利用者は言わずもがな安全に署名ができるので使うメリットがあると言えるのですが、開発者としてもメリットがあります。
SymbolSignerで署名をすることによって秘密鍵を盗むことができなくなるため、僕は悪い開発者じゃないよってことがアピールできるかと思います。
また、秘密鍵の扱いについて考える必要がなくなることもメリットっちゃメリットかもですね。

今後の展望

卒論かいて(ry
SymbolSignerでやりたいことやるべきこと書いていきます。

対応トランザクションを増やす

研究として作成している範囲的に現状転送トランザクションへしか対応できていないので、他のトランザクションへも対応したい。
トランザクション情報のjsonをパースして再構築する部分は分離しているためやる気を出せばかける。卒論発表終わったらがんばる。

ハードウェアウォレットとの連携

SymbolSignerの署名方法として暗号化秘密鍵の使用とハードウェアウォレットで署名を選べるようにしたい。
既存実装としてSymbolWalletがあるため可能ではあると見てる。ただ全然わからんので時間が掛かりそう。

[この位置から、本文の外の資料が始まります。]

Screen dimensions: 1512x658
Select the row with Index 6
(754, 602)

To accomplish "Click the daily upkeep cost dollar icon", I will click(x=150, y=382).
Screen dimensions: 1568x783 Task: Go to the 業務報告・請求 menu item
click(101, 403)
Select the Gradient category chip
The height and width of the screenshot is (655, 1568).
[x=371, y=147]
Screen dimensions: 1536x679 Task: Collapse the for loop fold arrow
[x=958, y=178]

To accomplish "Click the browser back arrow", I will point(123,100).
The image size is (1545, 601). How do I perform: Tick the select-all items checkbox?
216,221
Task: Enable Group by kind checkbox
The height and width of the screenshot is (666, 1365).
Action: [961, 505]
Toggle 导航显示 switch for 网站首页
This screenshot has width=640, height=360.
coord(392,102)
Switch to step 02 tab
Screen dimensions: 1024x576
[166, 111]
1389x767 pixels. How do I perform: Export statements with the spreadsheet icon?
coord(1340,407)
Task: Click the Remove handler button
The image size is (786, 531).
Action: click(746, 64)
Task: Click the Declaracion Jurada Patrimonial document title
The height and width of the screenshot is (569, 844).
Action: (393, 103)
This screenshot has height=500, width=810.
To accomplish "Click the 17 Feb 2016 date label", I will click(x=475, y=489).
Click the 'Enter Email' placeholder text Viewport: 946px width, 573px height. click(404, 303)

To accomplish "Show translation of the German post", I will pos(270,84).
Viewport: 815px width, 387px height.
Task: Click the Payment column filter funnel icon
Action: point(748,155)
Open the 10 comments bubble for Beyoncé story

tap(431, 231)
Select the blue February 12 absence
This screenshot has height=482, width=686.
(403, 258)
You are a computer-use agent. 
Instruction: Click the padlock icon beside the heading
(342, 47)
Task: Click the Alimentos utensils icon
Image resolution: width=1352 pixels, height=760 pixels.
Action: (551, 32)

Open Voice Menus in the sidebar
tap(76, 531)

SymbolSignerで開発者が簡易なAPIで署名処理を移譲できるようにはなったがSymbolSignerを使用しているから盗まれる可能性が0になるというわけでは無いのでユーザーへの選択肢としてハードウェアウォレットでの署名を提供できるようにしたい。

Reactにする

UI改善等、現在html,css,js + tailwindcssでUIを作っているが、書きにくいし読みにくいのでReact + muiとかで画面は作り直したい。

アドレスの複数登録

アドレスを複数登録して署名する時に選択できる方が便利。ログイン時にアドレス選んでログイン、ログアウト機能を作るか、ログイン画面をなくしてアドレスを選択してパスフレーズを入力して署名することになる。

リリース

いくら高尚なアイデアでも頭の中にあるだけなら無いも同然って話で、作ったものもリリースしなければ存在しないと同義なので。。。
大学院始まるまでにリリースしたい。

終わりに

画像だとわかりにくいのでデモ動画上げときました。

Webアプリケーション上で署名を行うことって実は危険で現状は開発者を信用してアプリケーションを利用しています。Webアプリ開発者が良い開発者であろうとブラウザ拡張機能をむやみに入れると結構怖いです。

なので、現状より安全で簡易に署名を行うための研究でブラウザ拡張機能を作成しました。

現状の秘密鍵を入力するかは、基本的には経歴や周りの評価等を根拠として信頼することになるのですかね？
まぁ、何を根拠に信頼するのかとかいうと果たしてChromeは安全なのか？Windowsは安全なのか？とキリがなかったりします。
自分が納得できるように検索したり、実装を読んだりして信頼できる根拠を見つける必要があるかもしれないです。

Webアプリに機密情報を渡さ無いために特定の場所に機密情報を渡すってパスワードマネージャーみたいですね。

では、僕たちは何を根拠にパスワードマネージャーが安全であると信頼しているのでしょうか？